Un sociologue original
La biographie est manifestement une clé pour comprendre l'efflorescence des centres d'intérêt du sociologue. Du milieu social des musiciens de jazz, usagers de stupéfiants licites ou illicites, à la sociologie de la déviance et de cet univers de musiciens à la sociologie de la musique en particulier et de l'art en général, le chemin semble tout tracé. Howard Becker s'adonne aussi plus qu'en amateur à la photographie, à laquelle il a consacré quelques articles. Le sociologue est bien cet être curieux qui s'arrête à bien d'autres choses de la vie que ses objets d'études. Son sourire ironique est aussi la marque d'une curiosité en éveil.
On ne soupçonnera pas ainsi Howard Becker d'avoir planifié un succès public assez rare en sociologie. Sans doute la drogue ou la musique sont-elles des objets particulièrement attirants pour de nombreux lecteurs à partir des années 1960. La perspective résolument non moralisatrice d'Howard Becker, son art de bousculer les préjugés et son langage simple ont de quoi séduire les jeunes générations. Ainsi, Outsiders (1963), son ouvrage le plus connu, a-t-il été lu par de nombreux étudiants à travers le monde. Les travaux d'Howard Becker n'en trouvent pas moins des échos précis et forts dans les ouvrages de ses collègues et amis Eliot Freidson et Joseph Gusfield.
Fidèle à l'esprit de Robert Park (1864-1944), l'école de Chicago a donné quelques classiques de la sociologie tels que The Polish Peasant in Europe and America (1918-1920) de William Thomas et Florian Znaniecki, The Hobo (1923) de Nels Anderson, ou les ouvrages d'Erving Goffman... Les œuvres d'Howard Becker en ont les qualités. Mais il cultive, plus qu'aucun autre, l'art de la simplicité. On sait bien que, incertains de la reconnaissance du statut scientifique de leur discipline, les sociologues sont parfois portés à l'ésotérisme dont la mathématisation est une forme, en sociologie comme en économie. À l'inverse, la sociologie de Howard Becker est souvent d'un accès si facile qu'elle fait oublier le caractère scientifique de son propos. Si l'on doutait cependant qu'il s'agit bien d'un parti pris d'écriture, il suffirait de considérer d'autres textes sur la musique ou la littérature pour se convaincre de la compétence de l'auteur.

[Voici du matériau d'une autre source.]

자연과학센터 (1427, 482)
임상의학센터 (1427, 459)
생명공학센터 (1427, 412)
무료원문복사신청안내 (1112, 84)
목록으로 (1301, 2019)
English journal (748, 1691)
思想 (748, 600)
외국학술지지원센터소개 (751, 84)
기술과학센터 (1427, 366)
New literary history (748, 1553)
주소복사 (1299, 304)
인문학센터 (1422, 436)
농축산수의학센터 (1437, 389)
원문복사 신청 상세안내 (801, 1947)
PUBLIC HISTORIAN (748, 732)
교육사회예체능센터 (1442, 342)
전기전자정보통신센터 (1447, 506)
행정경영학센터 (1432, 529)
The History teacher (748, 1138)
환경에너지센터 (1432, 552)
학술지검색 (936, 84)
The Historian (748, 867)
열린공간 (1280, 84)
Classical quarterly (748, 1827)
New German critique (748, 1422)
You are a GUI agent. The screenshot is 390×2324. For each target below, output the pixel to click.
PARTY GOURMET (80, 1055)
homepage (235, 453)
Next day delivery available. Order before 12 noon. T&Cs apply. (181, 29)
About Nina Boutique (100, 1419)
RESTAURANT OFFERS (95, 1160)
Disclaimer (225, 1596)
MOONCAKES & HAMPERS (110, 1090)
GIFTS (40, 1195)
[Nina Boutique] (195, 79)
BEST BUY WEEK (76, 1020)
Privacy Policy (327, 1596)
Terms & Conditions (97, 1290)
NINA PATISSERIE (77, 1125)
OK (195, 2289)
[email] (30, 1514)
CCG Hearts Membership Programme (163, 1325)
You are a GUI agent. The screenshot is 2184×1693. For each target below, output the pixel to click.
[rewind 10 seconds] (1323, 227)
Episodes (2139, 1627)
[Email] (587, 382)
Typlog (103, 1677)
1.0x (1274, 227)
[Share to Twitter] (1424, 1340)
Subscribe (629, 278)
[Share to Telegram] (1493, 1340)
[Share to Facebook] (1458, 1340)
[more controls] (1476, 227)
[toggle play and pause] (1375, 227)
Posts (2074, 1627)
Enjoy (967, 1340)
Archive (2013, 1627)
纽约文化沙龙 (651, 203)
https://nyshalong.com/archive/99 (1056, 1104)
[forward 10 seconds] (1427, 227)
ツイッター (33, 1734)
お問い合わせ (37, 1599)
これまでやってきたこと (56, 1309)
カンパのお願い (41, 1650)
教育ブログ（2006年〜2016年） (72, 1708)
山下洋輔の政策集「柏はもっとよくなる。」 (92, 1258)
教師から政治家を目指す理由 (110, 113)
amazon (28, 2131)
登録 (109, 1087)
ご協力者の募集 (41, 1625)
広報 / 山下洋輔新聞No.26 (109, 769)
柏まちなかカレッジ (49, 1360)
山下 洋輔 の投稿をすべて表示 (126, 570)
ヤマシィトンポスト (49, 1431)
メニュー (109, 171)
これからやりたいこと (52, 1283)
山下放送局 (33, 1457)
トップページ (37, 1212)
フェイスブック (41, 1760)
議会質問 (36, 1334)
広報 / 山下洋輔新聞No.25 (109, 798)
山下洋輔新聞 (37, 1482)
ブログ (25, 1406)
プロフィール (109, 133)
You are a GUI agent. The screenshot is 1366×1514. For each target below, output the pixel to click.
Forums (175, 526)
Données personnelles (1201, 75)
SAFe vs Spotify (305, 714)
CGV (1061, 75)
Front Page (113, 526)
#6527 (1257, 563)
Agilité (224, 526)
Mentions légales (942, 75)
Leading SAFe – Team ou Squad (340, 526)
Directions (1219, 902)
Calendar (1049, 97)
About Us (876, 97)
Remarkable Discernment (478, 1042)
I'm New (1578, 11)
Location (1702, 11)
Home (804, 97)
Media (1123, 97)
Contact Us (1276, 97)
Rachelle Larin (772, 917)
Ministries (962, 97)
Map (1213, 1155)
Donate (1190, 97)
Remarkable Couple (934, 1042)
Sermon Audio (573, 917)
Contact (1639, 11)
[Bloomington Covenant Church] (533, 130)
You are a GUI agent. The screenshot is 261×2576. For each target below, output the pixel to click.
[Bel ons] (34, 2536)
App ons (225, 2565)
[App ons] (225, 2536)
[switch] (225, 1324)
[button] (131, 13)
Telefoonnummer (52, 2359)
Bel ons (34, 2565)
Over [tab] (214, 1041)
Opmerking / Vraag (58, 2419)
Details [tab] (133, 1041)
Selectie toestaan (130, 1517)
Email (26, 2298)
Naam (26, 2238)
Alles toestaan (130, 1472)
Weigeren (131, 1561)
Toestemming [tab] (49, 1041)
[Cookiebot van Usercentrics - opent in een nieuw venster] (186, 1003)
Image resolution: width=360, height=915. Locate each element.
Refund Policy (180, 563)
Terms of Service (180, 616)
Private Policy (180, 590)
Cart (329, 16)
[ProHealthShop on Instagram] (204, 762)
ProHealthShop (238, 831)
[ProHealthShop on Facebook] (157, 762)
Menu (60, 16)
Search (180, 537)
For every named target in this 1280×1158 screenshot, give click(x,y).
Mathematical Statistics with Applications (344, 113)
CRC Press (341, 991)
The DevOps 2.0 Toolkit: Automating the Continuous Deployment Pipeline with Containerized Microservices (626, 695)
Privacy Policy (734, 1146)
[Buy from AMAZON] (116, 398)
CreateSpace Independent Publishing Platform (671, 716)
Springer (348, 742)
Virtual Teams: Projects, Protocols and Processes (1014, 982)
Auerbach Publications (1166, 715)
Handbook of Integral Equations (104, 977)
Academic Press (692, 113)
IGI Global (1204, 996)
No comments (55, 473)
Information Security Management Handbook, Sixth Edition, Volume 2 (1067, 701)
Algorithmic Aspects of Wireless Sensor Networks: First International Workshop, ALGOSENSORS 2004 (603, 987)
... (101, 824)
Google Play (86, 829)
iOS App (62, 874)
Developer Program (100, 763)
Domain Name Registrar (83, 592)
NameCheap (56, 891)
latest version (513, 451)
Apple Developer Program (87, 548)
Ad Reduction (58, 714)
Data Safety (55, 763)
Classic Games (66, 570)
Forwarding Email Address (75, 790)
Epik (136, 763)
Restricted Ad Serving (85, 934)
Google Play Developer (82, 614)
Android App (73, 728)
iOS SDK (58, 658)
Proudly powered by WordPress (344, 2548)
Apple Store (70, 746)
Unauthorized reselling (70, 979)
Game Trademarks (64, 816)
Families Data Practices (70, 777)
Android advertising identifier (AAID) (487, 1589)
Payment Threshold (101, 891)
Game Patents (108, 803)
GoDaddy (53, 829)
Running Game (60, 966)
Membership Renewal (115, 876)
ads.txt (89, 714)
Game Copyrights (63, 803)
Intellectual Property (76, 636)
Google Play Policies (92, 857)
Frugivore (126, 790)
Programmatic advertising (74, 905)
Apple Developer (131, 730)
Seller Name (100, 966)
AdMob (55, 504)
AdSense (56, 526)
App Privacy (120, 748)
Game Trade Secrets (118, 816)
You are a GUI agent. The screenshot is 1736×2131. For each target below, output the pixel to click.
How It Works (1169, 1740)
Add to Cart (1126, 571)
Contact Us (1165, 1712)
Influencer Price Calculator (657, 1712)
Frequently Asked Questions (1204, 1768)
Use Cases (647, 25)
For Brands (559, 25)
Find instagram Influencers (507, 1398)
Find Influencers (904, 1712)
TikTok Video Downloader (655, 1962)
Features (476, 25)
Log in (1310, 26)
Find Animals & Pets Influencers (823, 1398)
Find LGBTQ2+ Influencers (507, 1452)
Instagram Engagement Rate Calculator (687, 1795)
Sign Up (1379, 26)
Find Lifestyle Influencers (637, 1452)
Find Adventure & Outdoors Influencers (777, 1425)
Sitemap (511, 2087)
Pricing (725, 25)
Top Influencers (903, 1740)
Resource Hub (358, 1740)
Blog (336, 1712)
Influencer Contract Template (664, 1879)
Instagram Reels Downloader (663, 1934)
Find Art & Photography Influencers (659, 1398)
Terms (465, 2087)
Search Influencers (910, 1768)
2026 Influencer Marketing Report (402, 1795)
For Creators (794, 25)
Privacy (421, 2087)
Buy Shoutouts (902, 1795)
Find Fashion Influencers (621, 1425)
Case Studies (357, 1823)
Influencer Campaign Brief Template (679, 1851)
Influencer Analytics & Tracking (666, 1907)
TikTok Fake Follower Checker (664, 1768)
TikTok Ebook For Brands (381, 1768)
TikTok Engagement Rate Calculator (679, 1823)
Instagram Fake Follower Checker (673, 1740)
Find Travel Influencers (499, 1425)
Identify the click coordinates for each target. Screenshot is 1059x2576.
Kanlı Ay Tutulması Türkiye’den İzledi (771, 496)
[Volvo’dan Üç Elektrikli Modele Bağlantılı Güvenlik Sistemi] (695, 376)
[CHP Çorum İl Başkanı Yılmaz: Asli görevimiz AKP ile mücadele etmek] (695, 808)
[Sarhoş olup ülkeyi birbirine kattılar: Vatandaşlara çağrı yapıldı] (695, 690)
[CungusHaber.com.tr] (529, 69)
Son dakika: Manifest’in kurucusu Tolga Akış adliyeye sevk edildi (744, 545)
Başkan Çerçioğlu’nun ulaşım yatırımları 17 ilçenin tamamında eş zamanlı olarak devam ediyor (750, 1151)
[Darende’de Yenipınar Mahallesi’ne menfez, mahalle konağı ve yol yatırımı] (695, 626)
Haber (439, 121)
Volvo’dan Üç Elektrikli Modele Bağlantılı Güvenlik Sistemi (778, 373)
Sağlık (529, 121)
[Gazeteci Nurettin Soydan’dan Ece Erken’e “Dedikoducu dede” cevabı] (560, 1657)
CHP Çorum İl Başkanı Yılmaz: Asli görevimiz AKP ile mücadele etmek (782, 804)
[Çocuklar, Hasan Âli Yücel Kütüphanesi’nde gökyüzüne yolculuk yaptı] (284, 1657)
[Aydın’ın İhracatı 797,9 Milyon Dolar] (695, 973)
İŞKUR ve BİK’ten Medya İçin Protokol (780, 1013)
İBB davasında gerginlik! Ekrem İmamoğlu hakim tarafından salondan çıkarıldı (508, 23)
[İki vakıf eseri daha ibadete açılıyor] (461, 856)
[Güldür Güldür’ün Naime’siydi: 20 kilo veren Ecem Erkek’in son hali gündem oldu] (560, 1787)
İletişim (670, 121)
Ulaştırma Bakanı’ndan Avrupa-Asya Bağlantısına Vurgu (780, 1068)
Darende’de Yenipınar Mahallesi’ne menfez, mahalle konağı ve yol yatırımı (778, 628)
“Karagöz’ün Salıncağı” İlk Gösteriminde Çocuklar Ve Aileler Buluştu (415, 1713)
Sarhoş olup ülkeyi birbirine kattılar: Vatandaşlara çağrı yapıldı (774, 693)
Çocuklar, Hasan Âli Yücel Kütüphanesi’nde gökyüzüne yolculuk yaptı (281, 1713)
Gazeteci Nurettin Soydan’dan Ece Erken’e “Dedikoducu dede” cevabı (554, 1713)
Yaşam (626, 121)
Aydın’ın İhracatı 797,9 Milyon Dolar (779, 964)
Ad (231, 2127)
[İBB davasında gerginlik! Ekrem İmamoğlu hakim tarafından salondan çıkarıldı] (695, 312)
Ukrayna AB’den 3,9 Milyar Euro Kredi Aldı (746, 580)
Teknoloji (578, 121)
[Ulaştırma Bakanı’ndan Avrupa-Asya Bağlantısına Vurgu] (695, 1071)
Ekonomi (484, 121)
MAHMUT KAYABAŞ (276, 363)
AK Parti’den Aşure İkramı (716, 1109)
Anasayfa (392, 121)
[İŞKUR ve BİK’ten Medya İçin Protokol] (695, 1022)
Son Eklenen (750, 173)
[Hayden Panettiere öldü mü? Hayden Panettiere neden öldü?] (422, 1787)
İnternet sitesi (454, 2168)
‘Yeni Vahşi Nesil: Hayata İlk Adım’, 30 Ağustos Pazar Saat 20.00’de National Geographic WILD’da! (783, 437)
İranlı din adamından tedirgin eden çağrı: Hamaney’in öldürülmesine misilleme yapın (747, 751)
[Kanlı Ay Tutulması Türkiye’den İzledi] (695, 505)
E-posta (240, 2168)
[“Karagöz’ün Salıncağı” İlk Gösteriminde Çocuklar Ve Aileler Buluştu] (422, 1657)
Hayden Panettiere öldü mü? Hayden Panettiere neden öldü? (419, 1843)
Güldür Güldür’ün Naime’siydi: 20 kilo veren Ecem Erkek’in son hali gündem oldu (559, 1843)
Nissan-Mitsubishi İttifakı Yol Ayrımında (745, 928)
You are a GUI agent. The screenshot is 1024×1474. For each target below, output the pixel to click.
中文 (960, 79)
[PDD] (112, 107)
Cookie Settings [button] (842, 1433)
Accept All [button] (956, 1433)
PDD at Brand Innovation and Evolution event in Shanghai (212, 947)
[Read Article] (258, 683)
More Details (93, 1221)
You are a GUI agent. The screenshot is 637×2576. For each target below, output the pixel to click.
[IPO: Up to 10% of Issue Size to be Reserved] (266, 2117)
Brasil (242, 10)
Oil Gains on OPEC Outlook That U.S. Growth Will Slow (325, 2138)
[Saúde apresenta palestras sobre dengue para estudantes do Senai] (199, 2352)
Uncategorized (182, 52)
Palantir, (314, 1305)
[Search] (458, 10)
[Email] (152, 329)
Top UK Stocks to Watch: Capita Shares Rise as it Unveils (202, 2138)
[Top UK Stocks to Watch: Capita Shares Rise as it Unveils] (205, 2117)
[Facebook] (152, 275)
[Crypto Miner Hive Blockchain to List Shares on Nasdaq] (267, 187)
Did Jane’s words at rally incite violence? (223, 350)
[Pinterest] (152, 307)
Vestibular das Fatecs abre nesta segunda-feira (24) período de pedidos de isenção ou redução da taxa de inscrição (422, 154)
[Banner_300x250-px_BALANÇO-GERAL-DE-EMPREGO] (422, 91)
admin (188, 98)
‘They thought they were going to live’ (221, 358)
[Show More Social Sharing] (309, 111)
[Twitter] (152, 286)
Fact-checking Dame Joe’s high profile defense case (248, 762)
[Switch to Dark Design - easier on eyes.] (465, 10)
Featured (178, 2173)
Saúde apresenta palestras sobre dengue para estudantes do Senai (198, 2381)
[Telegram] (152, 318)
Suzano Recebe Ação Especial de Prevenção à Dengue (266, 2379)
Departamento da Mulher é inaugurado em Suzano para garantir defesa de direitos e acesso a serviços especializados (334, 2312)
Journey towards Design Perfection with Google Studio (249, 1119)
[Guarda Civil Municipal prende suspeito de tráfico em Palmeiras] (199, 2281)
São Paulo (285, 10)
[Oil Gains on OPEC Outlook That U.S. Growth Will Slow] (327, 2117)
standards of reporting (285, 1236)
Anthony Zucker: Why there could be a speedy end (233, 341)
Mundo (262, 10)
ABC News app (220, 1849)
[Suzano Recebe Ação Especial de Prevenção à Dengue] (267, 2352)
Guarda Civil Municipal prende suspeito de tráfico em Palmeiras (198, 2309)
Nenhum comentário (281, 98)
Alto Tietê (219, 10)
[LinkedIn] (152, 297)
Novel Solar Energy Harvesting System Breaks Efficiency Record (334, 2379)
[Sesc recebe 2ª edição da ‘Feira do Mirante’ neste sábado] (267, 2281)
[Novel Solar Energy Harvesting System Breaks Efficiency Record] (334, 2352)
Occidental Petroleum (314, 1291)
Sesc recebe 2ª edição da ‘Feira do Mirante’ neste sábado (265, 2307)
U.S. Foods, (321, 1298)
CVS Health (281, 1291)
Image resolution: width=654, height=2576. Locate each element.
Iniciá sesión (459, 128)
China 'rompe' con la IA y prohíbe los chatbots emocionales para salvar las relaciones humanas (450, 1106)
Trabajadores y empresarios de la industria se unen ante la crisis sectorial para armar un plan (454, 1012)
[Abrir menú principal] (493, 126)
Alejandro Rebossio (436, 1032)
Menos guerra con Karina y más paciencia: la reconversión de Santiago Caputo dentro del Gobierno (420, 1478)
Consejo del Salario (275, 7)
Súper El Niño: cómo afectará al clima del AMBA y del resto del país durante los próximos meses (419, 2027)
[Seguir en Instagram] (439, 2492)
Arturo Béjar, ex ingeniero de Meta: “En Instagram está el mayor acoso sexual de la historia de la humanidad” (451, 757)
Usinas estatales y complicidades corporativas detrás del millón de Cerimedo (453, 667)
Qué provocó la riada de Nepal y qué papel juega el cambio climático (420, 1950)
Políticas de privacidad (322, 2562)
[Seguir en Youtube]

Un classique de la sociologie
Que l'on parle d'entrepreneurs de morale, de carrières déviantes ou de marché de l'art, Howard S. Becker a modifié la compréhension de quelques faits sociaux. A contrario, il suffit d'observer le refus viscéral de ceux qui ne peuvent soutenir la lucidité sur eux-mêmes, entrepreneurs de morale professionnels et bénévoles attachés à la transcendance des normes (de leurs normes morales et légales) ou chantres plus ou moins érudits du génie artistique, attachés à l'absolu des normes esthétiques, pour conclure que les résistances à la sociologie se nourrissent bien de sa pertinence. On entrevoit aussi comment, au-delà de l'héritage ou de la tradition de l'école de Chicago, Howard S. Becker continue la sociologie la plus classique associée aux noms de pères fondateurs comme Émile Durkheim et Max Weber. En matière de références, il brouille volontiers les pistes, hormis ses dettes à l'égard de ses mentors de Chicago, ses sociological heroes comme il l'écrit de Everett C. Hughes, Herbert Blumer et Alfred Lindesmith.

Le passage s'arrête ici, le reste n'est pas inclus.